• _Passage provided_:
Election 2020: Market Outlook
To say that President Donald Trump and former Vice President Joe Biden have divergent plans for America is putting it mildly. As the election inches closer, investors are considering what impacts proposed policies may have on the financial markets.
Yet whichever way the presidential election goes, it is important to remember that the president alone does not decide which policies become law. That is the job of Congress—and very little can get done in Washington without the support of both chambers of Congress. When Congress can’t agree, the so-called “political gridlock” has historically been a positive for the stock market. Investors view gridlock as an indicator of the status quo, since the likelihood of the passage of any substantial laws that would be an existential threat to a given industry is lowered. So as investors consider policy proposals, it is equally as important to consider the congressional dynamic that might be in place.
Of course, policy and legislation alone don’t drive the market, and they certainly don’t account for external factors that may influence the market, such as Covid-19 surges or the potential for a contested election.
Here, seven ways the market may be affected—and the potential implications for investors. (To be clear, SoFi does not have a political position. What follows is meant for informational purposes only.)
Market Considerations: Covid-19
There is COVID-19’s impact on the voter psyche, and then there is COVID-19’s impact on the election process itself.
The number of mail-in and absentee ballots this year will far exceed historical averages, and counting these ballots will be time-consuming and may extend beyond Election Day in many states. Therefore, there may be no clear winner on November 3rd or even for days or weeks after Election Day. Markets do not like uncertainty, and if there is no clear winner on Election Day, it’s a good bet that the stock market will experience some short-term volatility.

• _Assignment A_: From the election market outlook, extract the words from "Here, seven ways" up to and including "some short-term volatility.".
• _Assignment B_: Write what comes next in the election market outlook, picking up after its last sentence.

Stored records:
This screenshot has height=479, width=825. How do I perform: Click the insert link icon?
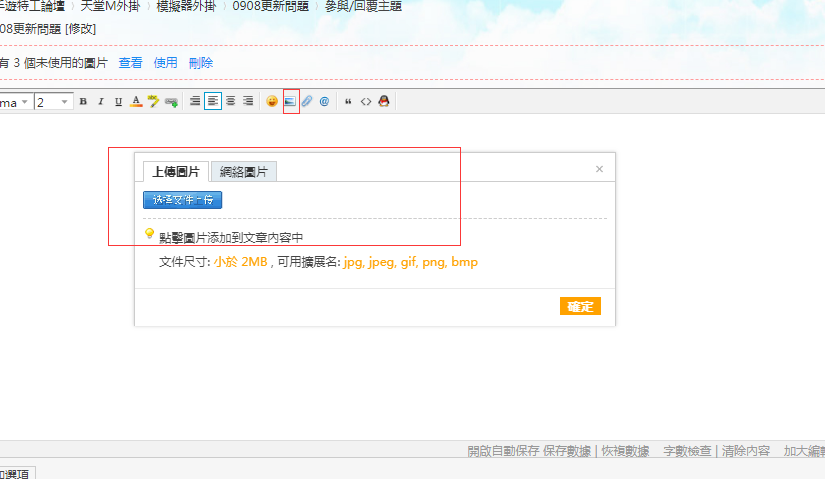tap(171, 101)
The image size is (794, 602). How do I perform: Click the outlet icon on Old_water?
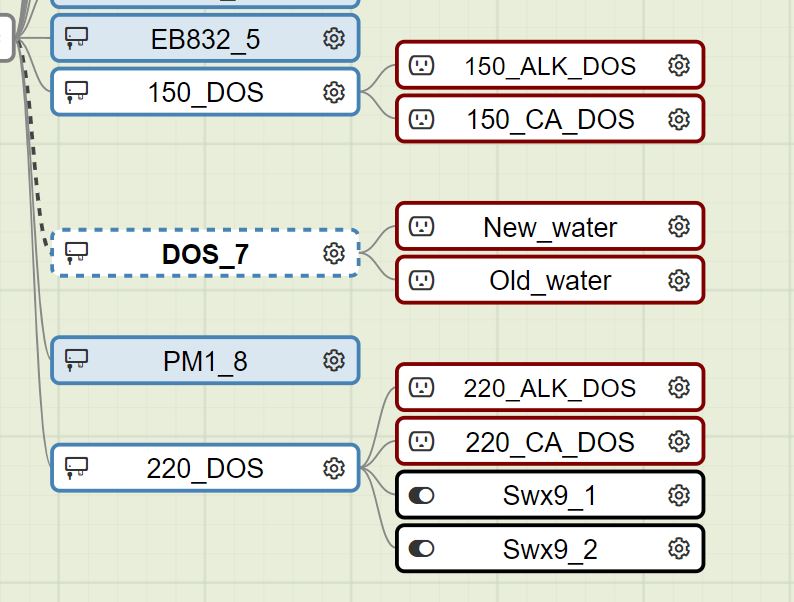(421, 280)
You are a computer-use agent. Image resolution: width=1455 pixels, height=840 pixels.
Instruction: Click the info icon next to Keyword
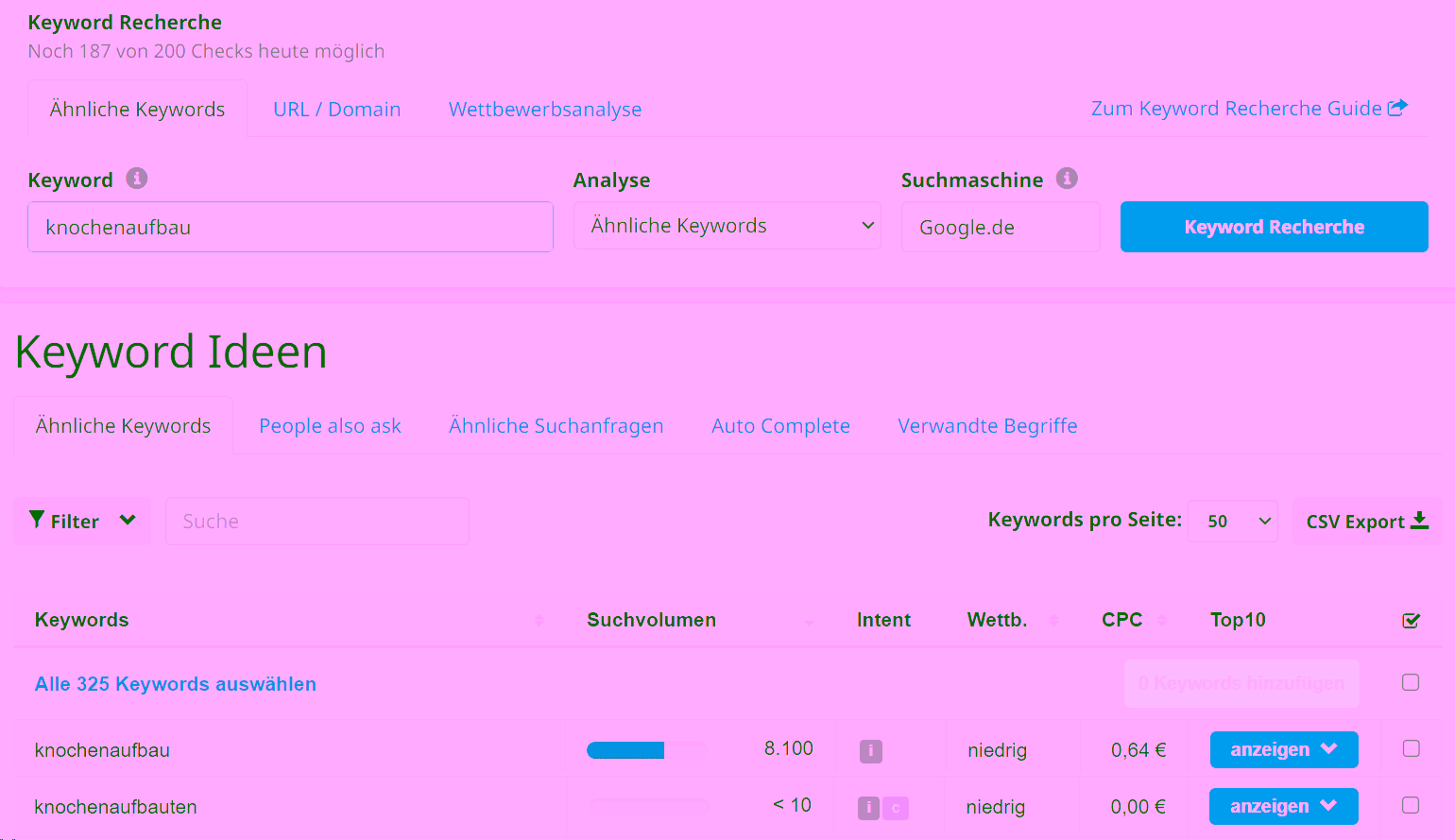[137, 179]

• _Exercise answer A_:
Here, seven ways the market may be affected—and the potential implications for investors. (To be clear, SoFi does not have a political position. What follows is meant for informational purposes only.)
Market Considerations: Covid-19
There is COVID-19’s impact on the voter psyche, and then there is COVID-19’s impact on the election process itself.
The number of mail-in and absentee ballots this year will far exceed historical averages, and counting these ballots will be time-consuming and may extend beyond Election Day in many states. Therefore, there may be no clear winner on November 3rd or even for days or weeks after Election Day. Markets do not like uncertainty, and if there is no clear winner on Election Day, it’s a good bet that the stock market will experience some short-term volatility.

• _Exercise answer B_:
Hopes of a V-shaped economic recovery have largely been replaced by fears of a K-shaped recovery, in which the recovery from the crisis takes two sharply divergent paths, significantly widening wealth and income inequality. This is highlighted by the fact that the stock market is back to record highs while the US economy is still deep in recession and only about half of Americans own stocks. The remedy to a K-shaped recovery could take many forms and could very well include changes to the tax code.
Market Considerations: Tax Policies
For investors, the possibility of additional tax cuts for US business and consumers may raise profit expectations for publicly traded companies while simultaneously acting as a headwind for US treasury bonds, which rely on taxes to fulfill interest payments.
The possibility of a hike in the corporate tax rate may cause investors to revise forward earnings forecasts, which could directly impact key valuation metrics such as the forward price-to-earnings ratio.
Market Considerations: Climate Change
If the US rejoins the Paris Climate Accord, there would be a renewed focus on cutting domestic emissions. This could be a boost for clean energy stocks (solar, wind, hydropower), but could create significant headwinds for traditional energy companies and their suppliers (coal, oil, natural gas).
Market Considerations: Healthcare
Both dismantling the Affordable Care Act and expanding it have been proposed. Prescription drug price and healthcare coverage reforms have generally been seen as potential negatives for companies in the sector. It should be noted that healthcare stocks are generally more volatile than the broader market around presidential elections. For example, in 2016, the healthcare sector fell 6.6% in October compared to a 1.9% drop for the overall S&P 500. However, historical volatility does not imply it will happen in the future.
Market Considerations: Financials
Some Dodd-Frank-era financial reforms could be reinstated. As a result, possible antitrust reviews could create a headwind for mergers and acquisition advisors (predominantly investment banks). In addition, a proposal to make public colleges and universities free for individuals whose families make under $125,000 a year could mean a reduction in student loan originations, which could reduce future profit expectations among regional banks.
Market Considerations: Technology
Technology stocks face bipartisan support for additional oversight and regulation. To boot, a 16-month bipartisan investigation recently culminated with the House proposing a massive overhaul of US laws that could make it easier to break up giant tech companies. At the same time, an antitrust lawsuit has been launched against Google. It is unlikely that the outcome of the presidential election changes this trajectory.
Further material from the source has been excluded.